Prompt => The required output is the exact run of lines from the one that contains "1447x531 pixels. How" to the end of the data, with every picture left out.

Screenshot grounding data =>
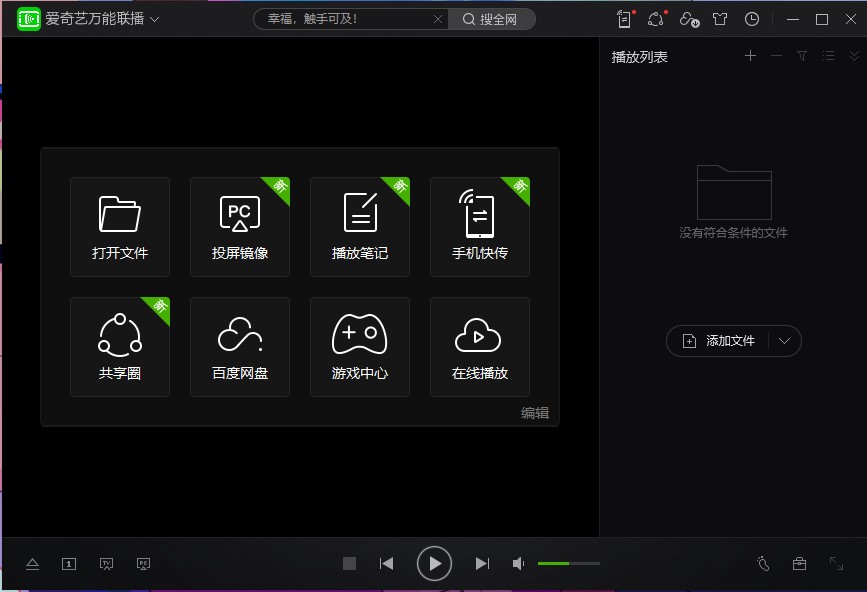View play history via clock icon
The height and width of the screenshot is (592, 867).
752,18
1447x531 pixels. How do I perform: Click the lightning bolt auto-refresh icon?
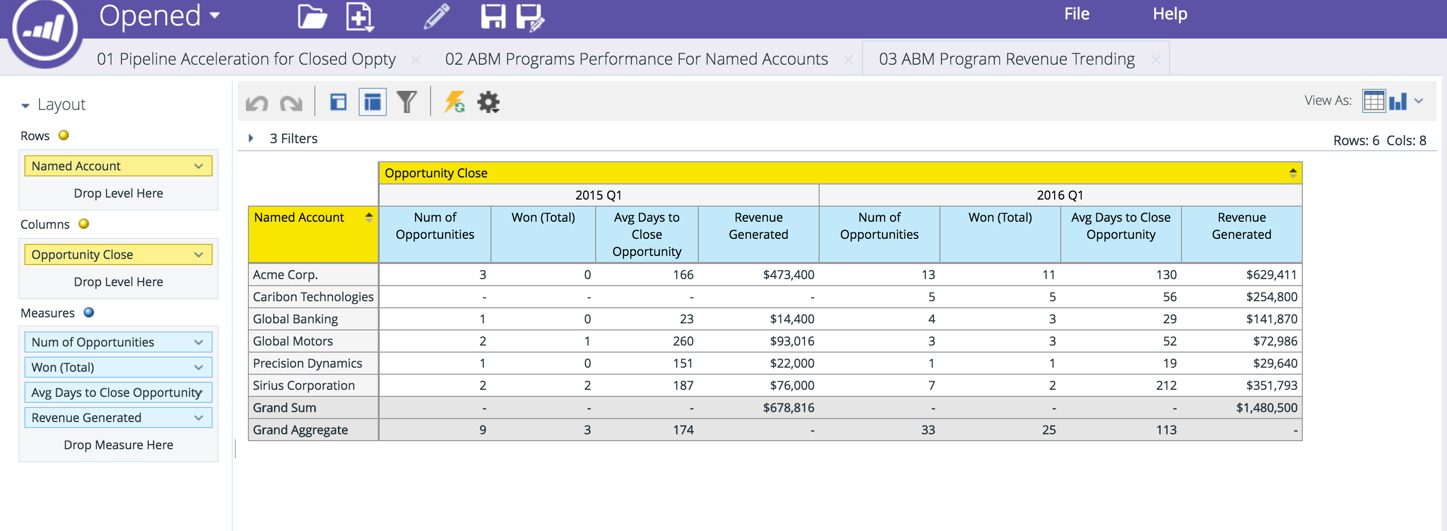coord(454,102)
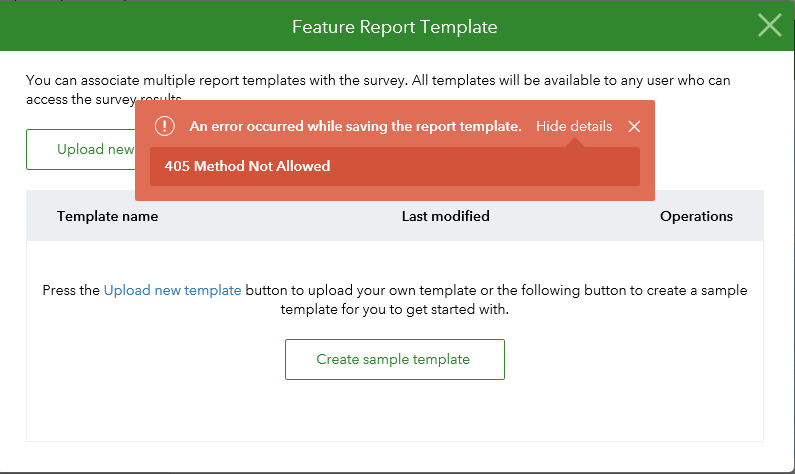Click the Template name column header

[x=107, y=216]
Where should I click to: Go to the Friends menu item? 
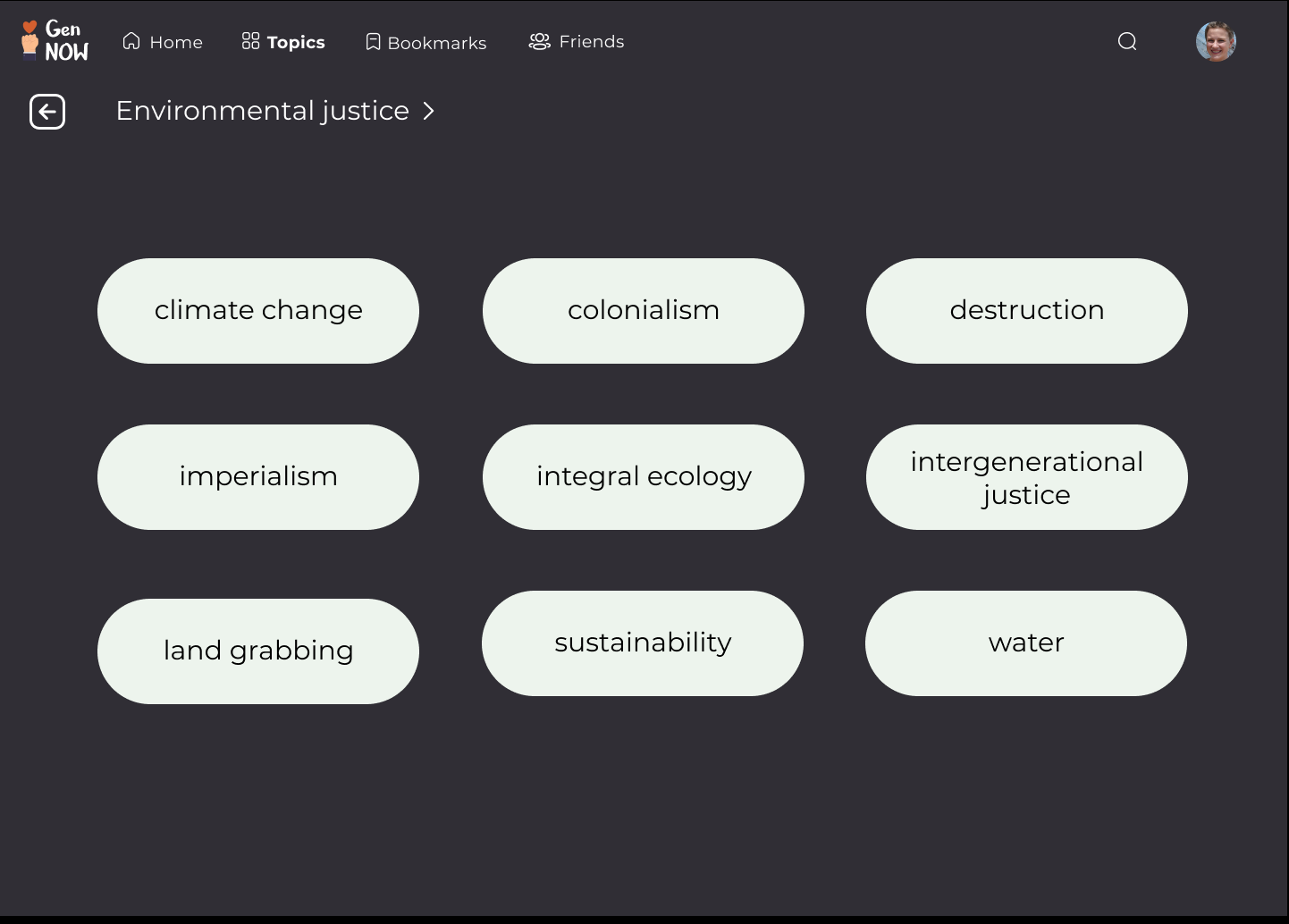tap(591, 41)
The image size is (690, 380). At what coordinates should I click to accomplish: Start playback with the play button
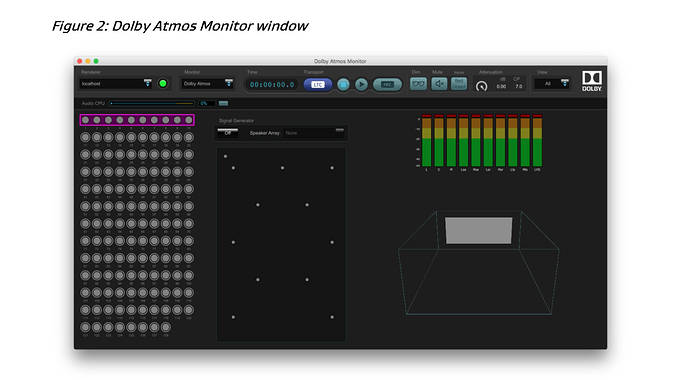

Expected answer =>
1447x531 pixels. How do I perform: Click the lightning bolt auto-refresh icon?
coord(454,102)
Click the Template name column header

[x=107, y=216]
Where should I click to: Go to the Friends menu item? 
tap(591, 41)
The image size is (690, 380). At what coordinates should I click to accomplish: Start playback with the play button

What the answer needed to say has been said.